Given the cook-at-home nature of Plated and natural variation in ingredients, nutritional information is approximated. See details.

Ingredients & Equipment

What we send

  • ginger
    • 1/4 ounce
    • ginger
  • miso paste
    • 2 teaspoons
    • miso paste
  • quinoa
    • 3/4 cup
    • quinoa
  • sweet potatoes
    • 2
    • sweet potatoes
  • English cucumber
    • 1/2
    • English cucumber
  • scallion
    • 1
    • scallion
  • black sesame seeds
    • 1 teaspoon
    • black sesame seeds
  • edamame
    • 1/4 cup
    • edamame
  • gluten-free soy sauce
    • 3 packets
    • gluten-free soy sauce
  • rice wine vinegar
    • 1 tablespoon
    • rice wine vinegar
  • Sriracha
    • 2 packets
    • Sriracha
  • mayonnaise
    • 2 ounces
    • mayonnaise

What You’ll Need

  • canola oil
  • eggs
  • kosher salt
  • black pepper
  • 6" small pot with lid
  • baking sheet
  • 10" medium nonstick pan with lid

Cooking Steps

  1. Make ginger-miso quinoa

    Make ginger-miso quinoa

    Preheat oven to 450°F. Trim and discard skin of ginger. In a small pot, whisk together miso and 1½ cups water until miso is dissolved. Add quinoa and whole ginger knob to pot. Bring to a boil over high heat, then reduce heat to medium low, cover pot, and simmer until water is absorbed and quinoa is tender, about 15 minutes. Remove pot from heat and set aside, still covered, until Step 6.

  2. Prepare ingredients

    Prepare ingredients

    While quinoa cooks, rinse all produce. Cut sweet potatoes into ½-inch dice and place on a baking sheet. Quarter cucumber lengthwise, then thinly slice crosswise and place in a medium bowl. Trim and discard scallion root, thinly slice, and add to bowl with cucumber.

  3. Roast sweet potatoes

    Roast sweet potatoes

    On baking sheet, toss sweet potatoes with 1½ tablespoons canola oil, ½ teaspoon salt, and pepper as desired. Arrange in a single layer and roast, stirring halfway through, until tender and slightly charred, about 15 minutes total (move on to Step 4, but don't forget to come back!). Remove from oven and toss with sesame seeds. Set aside until Step 6.

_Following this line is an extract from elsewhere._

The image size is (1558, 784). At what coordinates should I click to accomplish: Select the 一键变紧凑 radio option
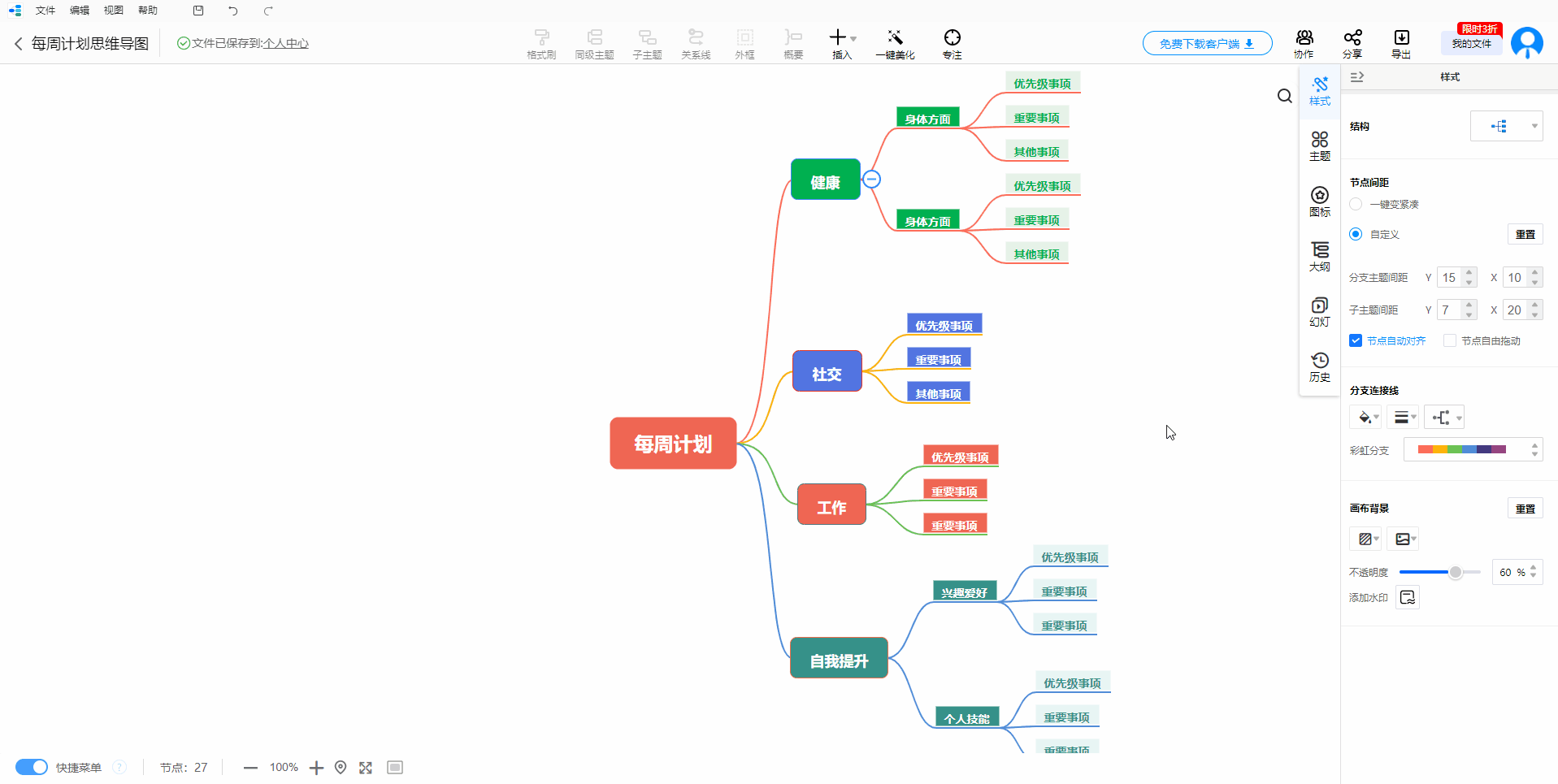point(1356,204)
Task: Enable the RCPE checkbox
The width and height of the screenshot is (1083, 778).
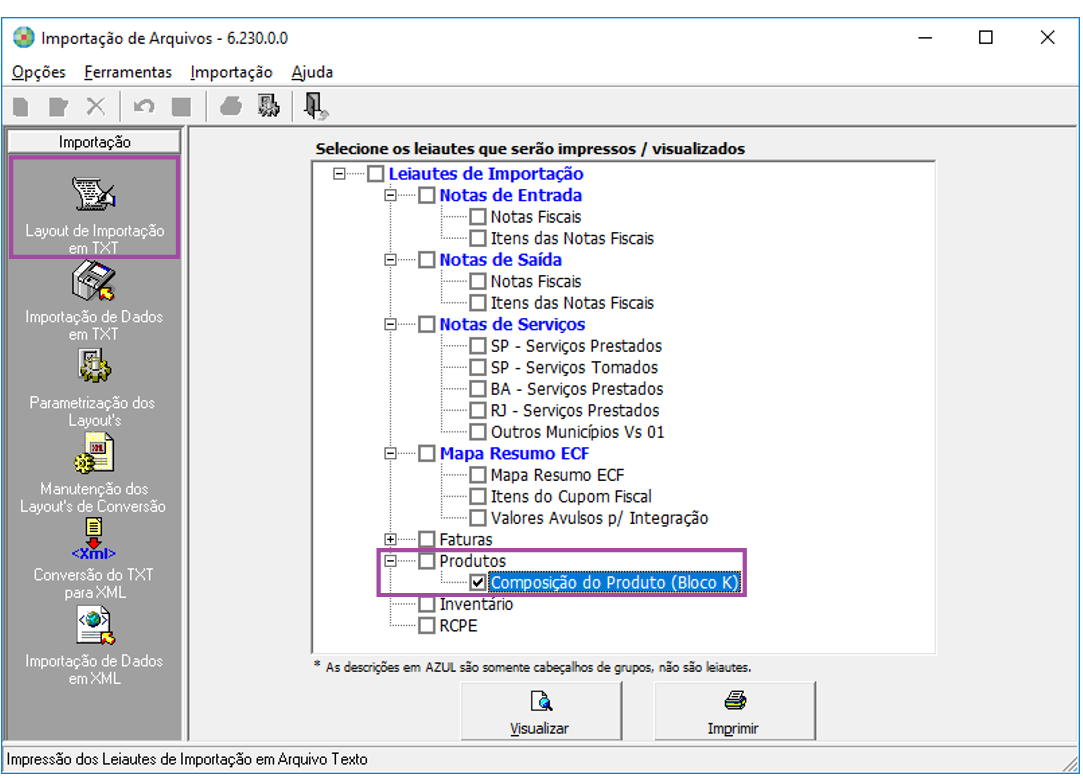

  4. Make cucumber salad and Sriracha mayo

    Make cucumber salad and Sriracha mayo

    While sweet potatoes roast, to bowl with cucumber and scallion, add edamame, soy sauce, rice wine vinegar, and 1 tablespoon canola oil and stir to combine. Season with pepper as desired and set aside until Step 6. Add Sriracha (it's spicy, so feel free to use less) to container with mayonnaise and stir to combine. Season with salt and pepper as desired and set aside until Step 6.

  5. Fry eggs

    Fry eggs

    Once sweet potatoes are roasted, heat 1 tablespoon canola oil in a medium nonstick pan over medium heat. When oil is shimmering, crack 2 eggs into pan and season with salt and pepper. Fry until whites start to set, 2 minutes. Cover pan and continue frying until whites are mostly set but yolks are still runny, 2 minutes more.

  6. Plate ginger-miso quinoa bowls

    Plate ginger-miso quinoa bowls

    Remove and discard whole ginger knob from quinoa. Taste and season with salt as desired, then divide ginger-miso quinoa between serving plates. Serve with sesame sweet potatoes and edamame and cucumber salad. Top with fried eggs. Drizzle over Sriracha mayo and dig in!